When you reach the line containing "Task: Select the" in the data below, reproduce it and every line that follows, exactly and without additions.

##### DATA FOR THE TASK

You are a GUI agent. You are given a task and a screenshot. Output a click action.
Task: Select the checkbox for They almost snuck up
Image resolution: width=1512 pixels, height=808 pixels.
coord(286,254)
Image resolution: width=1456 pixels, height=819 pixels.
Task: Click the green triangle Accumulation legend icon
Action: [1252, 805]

##########

OUTPUT BELOW:
Task: Select the checkbox for They almost snuck up
Image resolution: width=1512 pixels, height=808 pixels.
coord(286,254)
Image resolution: width=1456 pixels, height=819 pixels.
Task: Click the green triangle Accumulation legend icon
Action: [1252, 805]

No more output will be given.